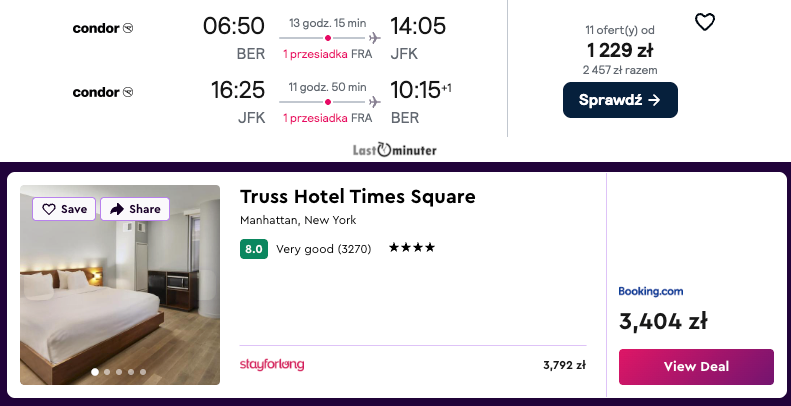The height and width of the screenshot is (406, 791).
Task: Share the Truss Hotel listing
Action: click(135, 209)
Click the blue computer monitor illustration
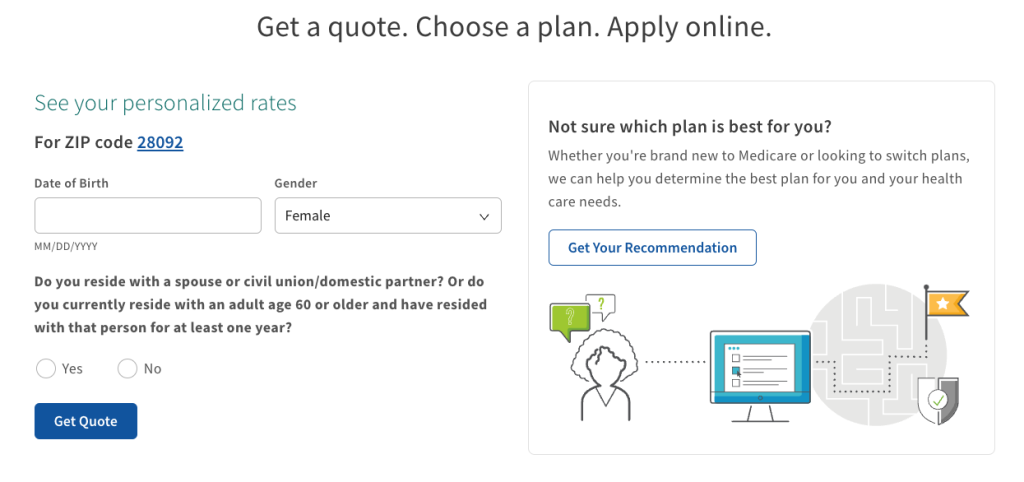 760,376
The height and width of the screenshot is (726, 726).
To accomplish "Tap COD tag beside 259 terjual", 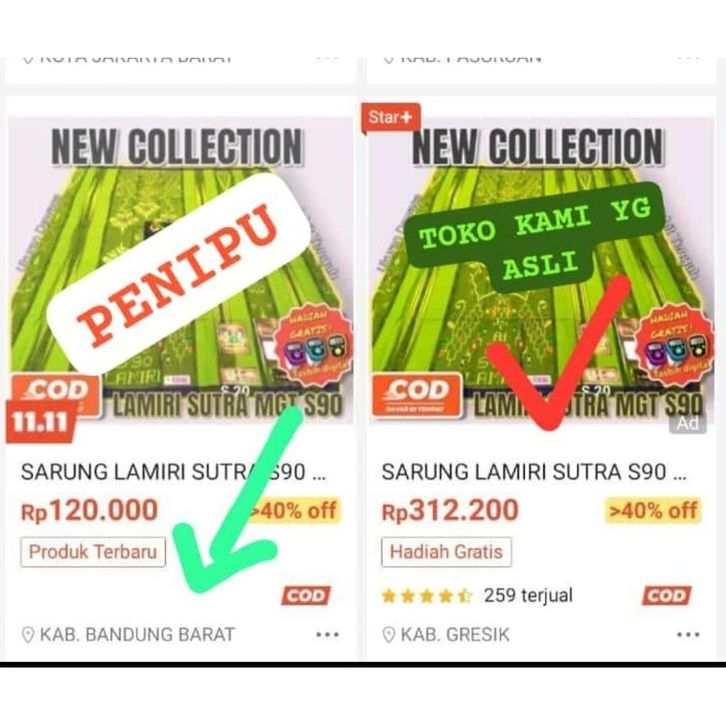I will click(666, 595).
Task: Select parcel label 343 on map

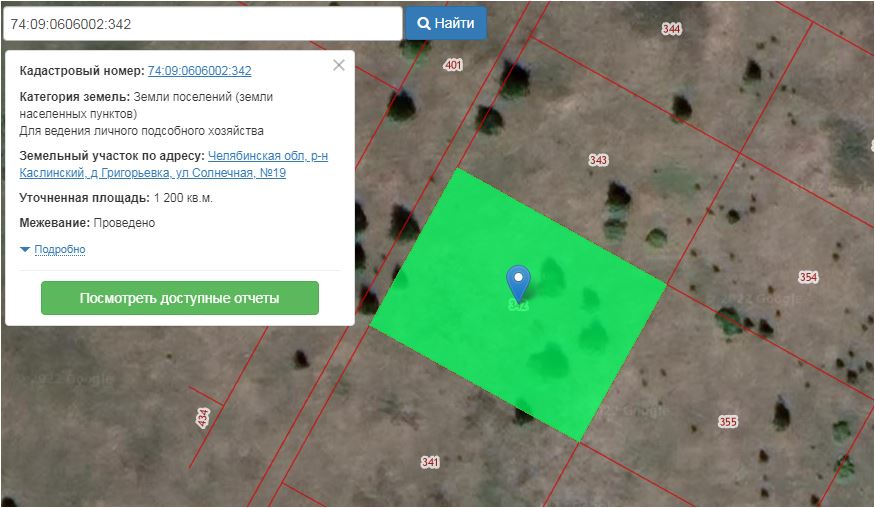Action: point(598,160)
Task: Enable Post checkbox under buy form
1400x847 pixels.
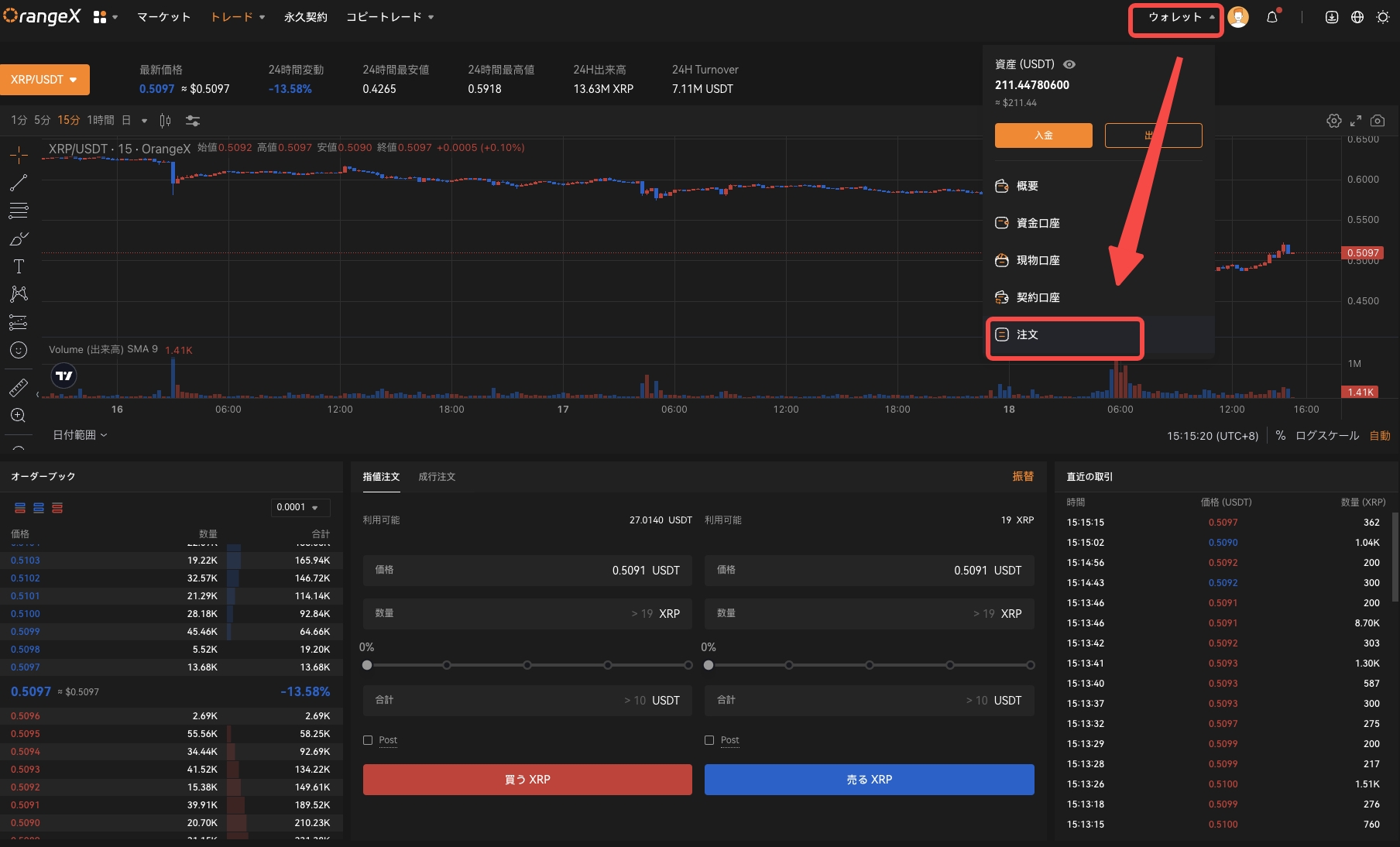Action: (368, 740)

# # #

*Exercise brief*. Copy out the entries above exactly, from the line containing "Task: Enable Post checkbox under buy form" through the end of the entries, both included. Leave the pictures out of your copy.

*Written answer*.
Task: Enable Post checkbox under buy form
1400x847 pixels.
Action: (368, 740)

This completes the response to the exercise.